→ **REQUIRED WORK**
Retype each entry. Leave every word as it is.

→ **PROVIDED ENTRIES**
----

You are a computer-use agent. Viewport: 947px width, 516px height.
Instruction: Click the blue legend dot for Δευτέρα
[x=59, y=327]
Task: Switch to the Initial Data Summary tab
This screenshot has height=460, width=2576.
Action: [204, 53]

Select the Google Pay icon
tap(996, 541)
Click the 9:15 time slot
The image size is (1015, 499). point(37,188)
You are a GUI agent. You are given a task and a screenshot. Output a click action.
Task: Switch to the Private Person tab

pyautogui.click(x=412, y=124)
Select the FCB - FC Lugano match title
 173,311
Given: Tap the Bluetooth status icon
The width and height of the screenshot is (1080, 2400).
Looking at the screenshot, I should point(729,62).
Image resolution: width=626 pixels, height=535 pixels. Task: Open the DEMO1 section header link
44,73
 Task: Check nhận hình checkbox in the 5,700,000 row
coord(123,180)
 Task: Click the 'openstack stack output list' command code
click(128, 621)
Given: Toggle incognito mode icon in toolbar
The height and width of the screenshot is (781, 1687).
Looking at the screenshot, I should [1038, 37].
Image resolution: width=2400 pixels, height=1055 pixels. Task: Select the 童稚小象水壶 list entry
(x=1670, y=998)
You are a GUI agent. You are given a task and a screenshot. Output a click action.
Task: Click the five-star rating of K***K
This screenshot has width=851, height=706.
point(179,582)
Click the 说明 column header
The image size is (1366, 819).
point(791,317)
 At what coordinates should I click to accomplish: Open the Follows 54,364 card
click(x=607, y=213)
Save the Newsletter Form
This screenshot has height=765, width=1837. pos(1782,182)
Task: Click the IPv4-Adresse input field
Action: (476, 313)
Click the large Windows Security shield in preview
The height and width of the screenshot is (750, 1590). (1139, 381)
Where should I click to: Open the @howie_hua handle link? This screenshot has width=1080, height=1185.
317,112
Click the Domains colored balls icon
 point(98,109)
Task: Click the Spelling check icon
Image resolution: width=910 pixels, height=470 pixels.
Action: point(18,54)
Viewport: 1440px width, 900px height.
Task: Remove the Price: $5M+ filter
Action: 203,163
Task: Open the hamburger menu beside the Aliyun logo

----

→ **SOLUTION FOR THIS PROBLEM**
You are a computer-use agent. Viewport: 947px width, 516px height.
Instruction: Click the blue legend dot for Δευτέρα
[x=59, y=327]
Task: Switch to the Initial Data Summary tab
This screenshot has height=460, width=2576.
Action: [204, 53]

Select the Google Pay icon
tap(996, 541)
Click the 9:15 time slot
The image size is (1015, 499). point(37,188)
You are a GUI agent. You are given a task and a screenshot. Output a click action.
Task: Switch to the Private Person tab

pyautogui.click(x=412, y=124)
Select the FCB - FC Lugano match title
 173,311
Given: Tap the Bluetooth status icon
The width and height of the screenshot is (1080, 2400).
Looking at the screenshot, I should point(729,62).
Image resolution: width=626 pixels, height=535 pixels. Task: Open the DEMO1 section header link
44,73
 Task: Check nhận hình checkbox in the 5,700,000 row
coord(123,180)
 Task: Click the 'openstack stack output list' command code
click(128, 621)
Given: Toggle incognito mode icon in toolbar
The height and width of the screenshot is (781, 1687).
Looking at the screenshot, I should [1038, 37].
Image resolution: width=2400 pixels, height=1055 pixels. Task: Select the 童稚小象水壶 list entry
(x=1670, y=998)
You are a GUI agent. You are given a task and a screenshot. Output a click action.
Task: Click the five-star rating of K***K
This screenshot has width=851, height=706.
point(179,582)
Click the 说明 column header
The image size is (1366, 819).
point(791,317)
 At what coordinates should I click to accomplish: Open the Follows 54,364 card
click(x=607, y=213)
Save the Newsletter Form
This screenshot has height=765, width=1837. pos(1782,182)
Task: Click the IPv4-Adresse input field
Action: (476, 313)
Click the large Windows Security shield in preview
The height and width of the screenshot is (750, 1590). (1139, 381)
Where should I click to: Open the @howie_hua handle link? This screenshot has width=1080, height=1185.
317,112
Click the Domains colored balls icon
 point(98,109)
Task: Click the Spelling check icon
Image resolution: width=910 pixels, height=470 pixels.
Action: point(18,54)
Viewport: 1440px width, 900px height.
Task: Remove the Price: $5M+ filter
Action: 203,163
Task: Open the hamburger menu beside the Aliyun logo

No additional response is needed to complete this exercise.